Home industry media-and-entertainment Viacom18 and Star India's massive media and entertainment merger gets CCI Approval
Media And Entertainment
CIO Bulletin
2024-10-23
The merger of Viacom18 and Star India has been approved by the CCI to make India’s largest media and entertainment firm with Reliance Industries controlling 56 per cent therein.
The Competition Commission of India (CCI) has given its nod to the grand merger of Reliance Industries-backed Viacom18 and Walt Disney’s Star India. The 48-page long order issued in detail contains several riders out of which notable are the divestment of seven TV channels including Hungama and Super Hungama, among others.
The parties to the merger have also mutually agreed to not bundle TV advertising slots when selling the cricket rights for IPL, ICC, BCCI and other high demand cricketing tournaments, until the current rights are in place. Also, during the same period, the OTT advertising slot sales for these rights will not be bundled.
These companies also agreed not to raise advertisement costs on their television channels and streaming services during major sporting activities to unreasonable prices until the given rights are active.

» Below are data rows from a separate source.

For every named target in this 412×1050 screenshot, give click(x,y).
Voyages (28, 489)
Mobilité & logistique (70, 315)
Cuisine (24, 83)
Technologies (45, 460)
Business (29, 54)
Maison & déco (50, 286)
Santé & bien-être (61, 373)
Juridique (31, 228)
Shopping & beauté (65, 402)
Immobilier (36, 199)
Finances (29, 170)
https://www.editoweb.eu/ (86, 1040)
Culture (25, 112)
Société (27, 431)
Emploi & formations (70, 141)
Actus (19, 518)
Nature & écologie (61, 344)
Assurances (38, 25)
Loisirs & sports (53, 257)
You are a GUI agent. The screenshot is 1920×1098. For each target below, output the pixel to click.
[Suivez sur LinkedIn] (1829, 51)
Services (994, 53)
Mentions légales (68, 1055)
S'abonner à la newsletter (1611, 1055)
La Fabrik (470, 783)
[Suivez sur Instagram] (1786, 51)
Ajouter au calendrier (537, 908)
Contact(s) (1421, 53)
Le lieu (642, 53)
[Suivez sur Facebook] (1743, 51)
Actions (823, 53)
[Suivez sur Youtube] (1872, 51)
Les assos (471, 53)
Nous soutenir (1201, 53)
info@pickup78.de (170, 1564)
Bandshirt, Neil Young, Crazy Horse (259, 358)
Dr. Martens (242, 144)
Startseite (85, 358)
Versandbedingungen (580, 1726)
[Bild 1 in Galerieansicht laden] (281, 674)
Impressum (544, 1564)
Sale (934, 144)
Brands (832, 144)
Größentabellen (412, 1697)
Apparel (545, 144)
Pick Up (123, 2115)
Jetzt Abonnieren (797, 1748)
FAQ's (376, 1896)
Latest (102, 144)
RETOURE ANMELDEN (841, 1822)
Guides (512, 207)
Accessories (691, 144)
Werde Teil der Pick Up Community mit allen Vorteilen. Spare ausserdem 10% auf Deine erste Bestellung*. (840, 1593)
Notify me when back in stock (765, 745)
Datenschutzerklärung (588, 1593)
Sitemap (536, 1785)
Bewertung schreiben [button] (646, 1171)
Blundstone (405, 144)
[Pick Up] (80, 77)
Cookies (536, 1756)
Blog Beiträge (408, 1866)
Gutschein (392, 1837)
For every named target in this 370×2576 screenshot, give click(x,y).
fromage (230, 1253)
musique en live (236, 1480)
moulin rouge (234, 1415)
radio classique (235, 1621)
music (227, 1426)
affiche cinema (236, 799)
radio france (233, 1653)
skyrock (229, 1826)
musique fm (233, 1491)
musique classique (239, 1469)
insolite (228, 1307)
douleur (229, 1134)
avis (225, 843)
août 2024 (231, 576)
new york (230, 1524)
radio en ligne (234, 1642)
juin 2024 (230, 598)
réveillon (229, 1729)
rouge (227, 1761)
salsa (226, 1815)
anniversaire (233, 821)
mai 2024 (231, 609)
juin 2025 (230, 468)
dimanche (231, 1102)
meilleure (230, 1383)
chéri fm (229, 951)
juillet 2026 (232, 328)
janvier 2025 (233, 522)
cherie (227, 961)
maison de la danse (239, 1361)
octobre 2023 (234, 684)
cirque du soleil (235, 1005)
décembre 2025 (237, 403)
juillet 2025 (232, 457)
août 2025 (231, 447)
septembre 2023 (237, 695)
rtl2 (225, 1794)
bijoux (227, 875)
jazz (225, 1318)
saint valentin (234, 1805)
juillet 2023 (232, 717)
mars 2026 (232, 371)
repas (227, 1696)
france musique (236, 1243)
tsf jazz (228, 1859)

The merger, which was originally approved in August, is expected to create India’s largest media and entertainment player. Reliance will own 56% in the new entity, 37% will be for Disney and the remaining 7% for Bodhi Tree Systems. The value of the merged entity is Rs. 70,352 crores.
Reliance will invest Rs. 11,500 crores in the merging firm which will result in more than Rs. 22,000 crores in the media and entertainment industry so far. This merger also sees Paramount Global exiting its 13% stake in Viacom18, after selling the stake to Reliance for Rs. 4,286 crore. Nita Ambani will be chairperson and Uday Shankar vice chairperson of the new organization.